An expensive drill-and-skill program or a tool that can significantly boost the way children learn? Integrated learning systems (ILS) have attracted a fair degree of controversy in the educational world, and the signs are that the arguments will run and run.
An ILS is a computer-based learning system designed to help children develop specific skills, often in maths and English. Computer-based systems are not new, but what makes an ILS different is the way it works. An ILS presents users with a question, records the response, provides feedback and automatically selects the next task based on the user's answer. It is the automatic nature of ILS that differentiates them from other computer-based learning systems.
That said, the term "integrated" can be misleading, as some schools use ILS in isolation. What is more, the term "ILS" covers a broad range of systems, in the same way that the term "car" describes many different types of vehicles.
An ILS may be a closed system (teachers having little or no input into the content or presentation of the materials). Or it can be open, providing some degree of teacher input, and allowing customisation for individual users. There are various ways or models of using an integrated learning system, such as a 5050 model, with half the class on the ILS and the rest working away from the computer.
The number of schools using ILS products today probably runs into several thousand, although few manufacturers offer firm numbers. (RM says 1,450 schools are using its ILS products, with primaries accounting for 300-400 users.) Although the price of implementing ILS varies greatly from school to school, a basic investment of around pound;20,000 is not uncommon. This means that for some secondary schools, investing in ILS can mean using the entire ICT budget, and for primary schools their entire curriculum budget too.
There are other costs to consider, such as training, managing and maintenance, upgrades and the disruption caused by changes to timetabling or the block-booking of a computer room. But if an ILS delivers what it promises, this investment may be a price worth paying.

┄┄┄┄┄┄┄┄┄┄┄┄┄┄┄┄┄┄┄┄

• _TASK REQUIREMENTS_
**A)** According to the article on integrated learning systems, how many schools does RM say are using its ILS products?
**B)** Reproduce the listing word for word from its start through the line containing "should pyautogui.click(x=320, y=297).", including both ends, and leave the pictures out.

• _RECORDS TO USE_
┄┄┄┄┄┄┄┄┄┄┄┄┄┄┄┄┄┄┄┄

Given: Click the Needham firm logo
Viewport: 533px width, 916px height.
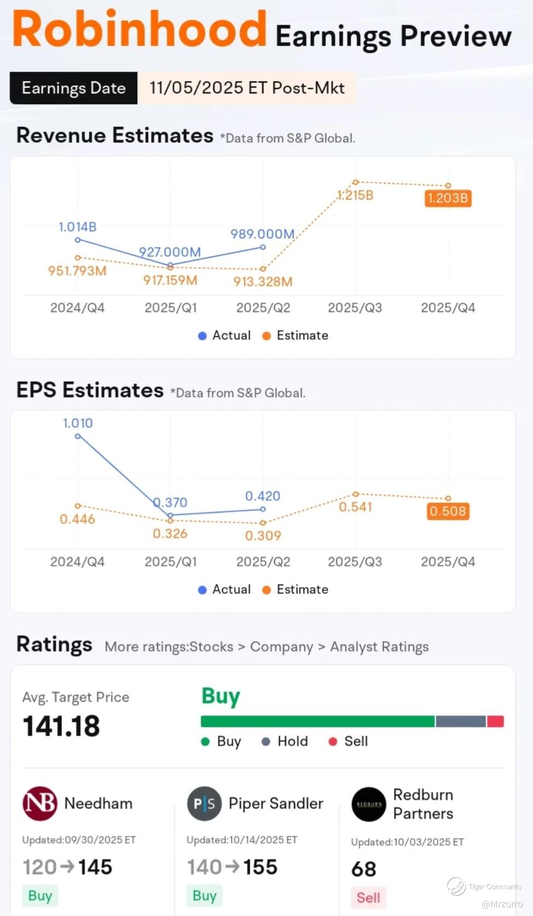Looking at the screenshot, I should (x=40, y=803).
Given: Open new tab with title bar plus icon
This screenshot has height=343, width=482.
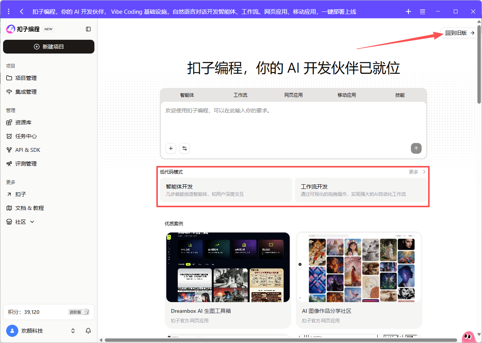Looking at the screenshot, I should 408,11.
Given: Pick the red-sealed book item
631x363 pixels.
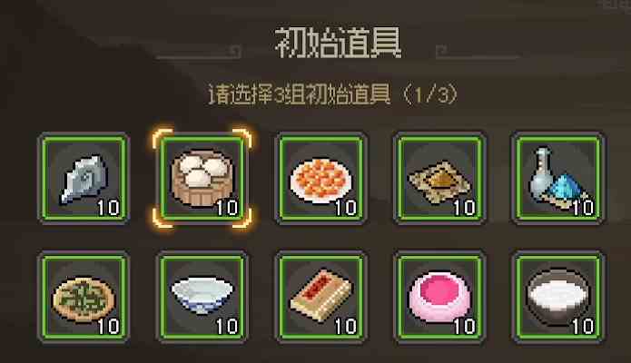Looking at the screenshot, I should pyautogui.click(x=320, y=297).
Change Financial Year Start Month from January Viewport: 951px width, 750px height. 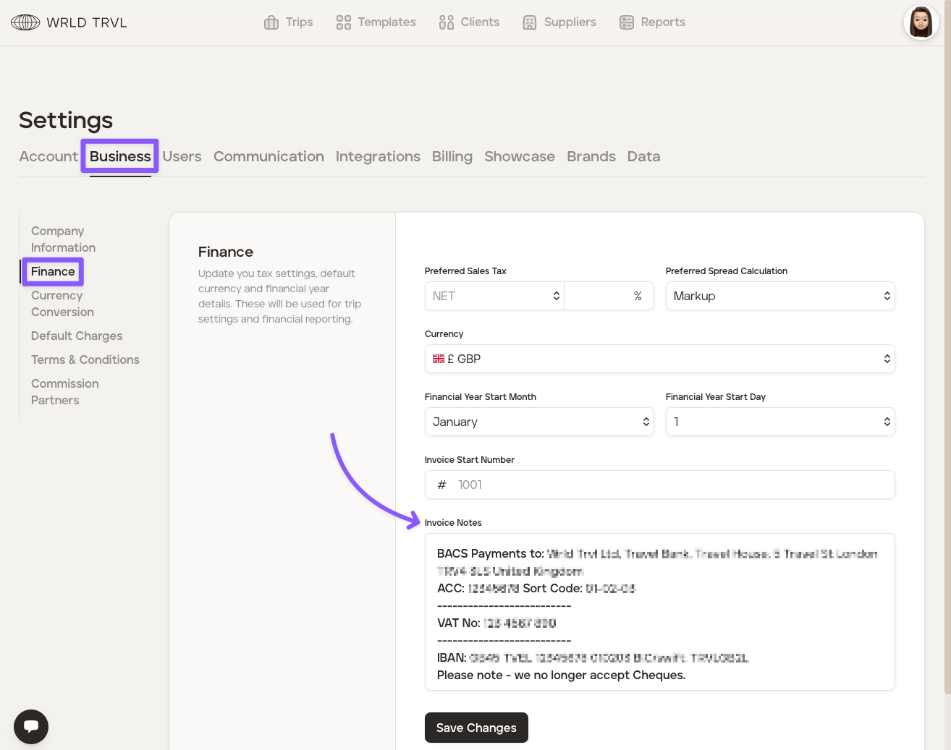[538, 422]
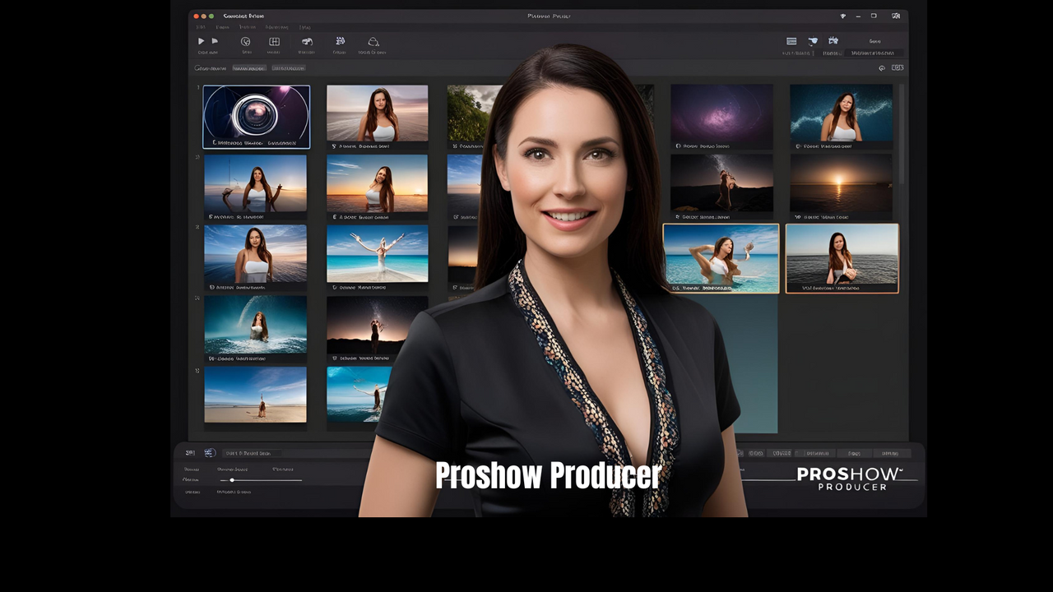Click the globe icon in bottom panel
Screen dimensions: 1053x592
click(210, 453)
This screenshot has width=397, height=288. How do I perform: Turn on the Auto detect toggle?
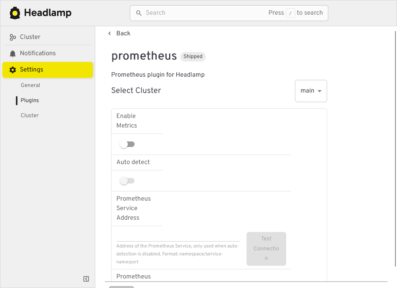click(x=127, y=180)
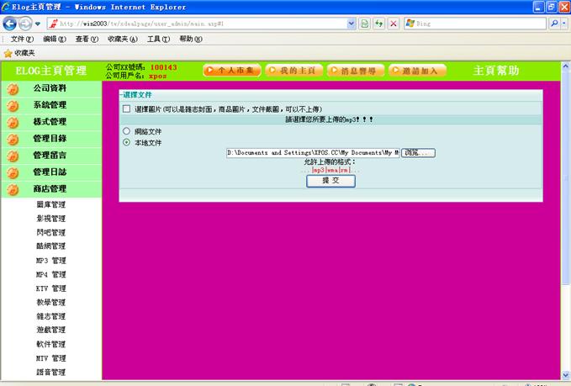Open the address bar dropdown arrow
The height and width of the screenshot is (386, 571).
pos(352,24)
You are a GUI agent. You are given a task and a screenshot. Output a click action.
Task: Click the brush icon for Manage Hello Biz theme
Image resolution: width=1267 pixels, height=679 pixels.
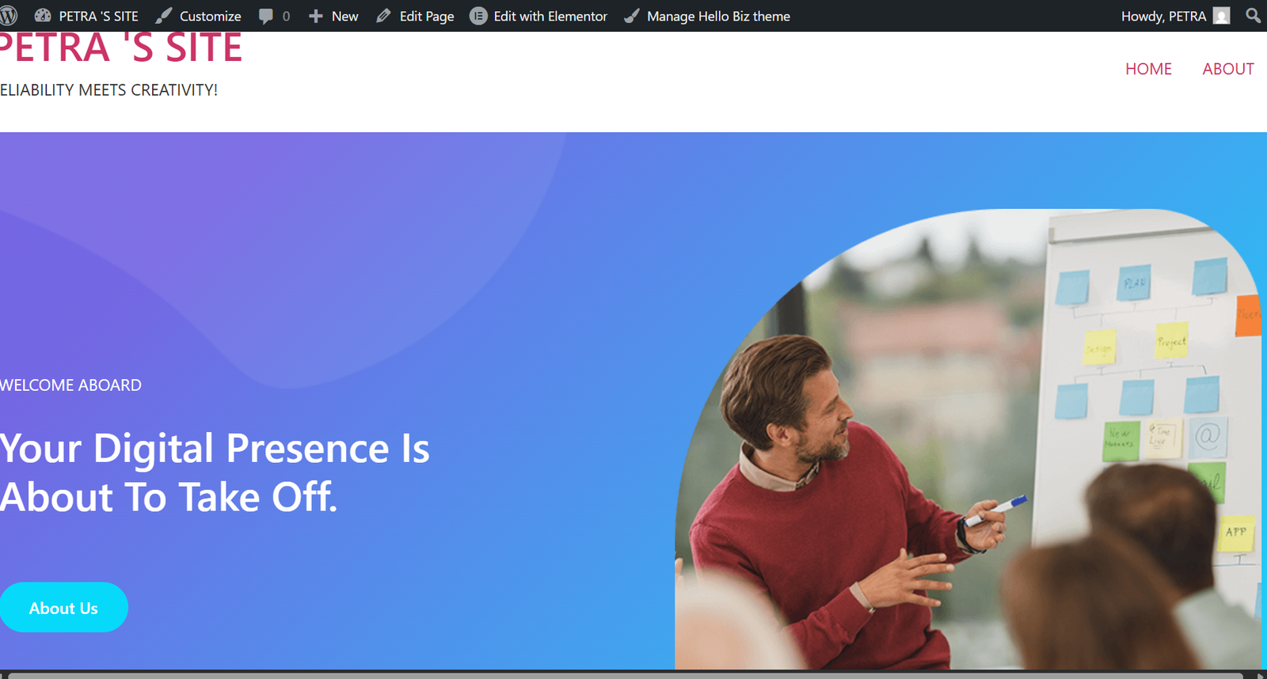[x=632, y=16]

┄┄┄┄┄┄┄┄┄┄┄┄┄┄┄┄┄┄┄┄

• _OUTPUTS FOR THE TASKS_
**A)** RM says 1,450 schools are using its ILS products.

**B)**
Given: Click the Needham firm logo
Viewport: 533px width, 916px height.
Looking at the screenshot, I should (x=40, y=803).
Given: Open new tab with title bar plus icon
This screenshot has height=343, width=482.
Looking at the screenshot, I should 408,11.
Given: Pick the red-sealed book item
631x363 pixels.
Looking at the screenshot, I should pyautogui.click(x=320, y=297).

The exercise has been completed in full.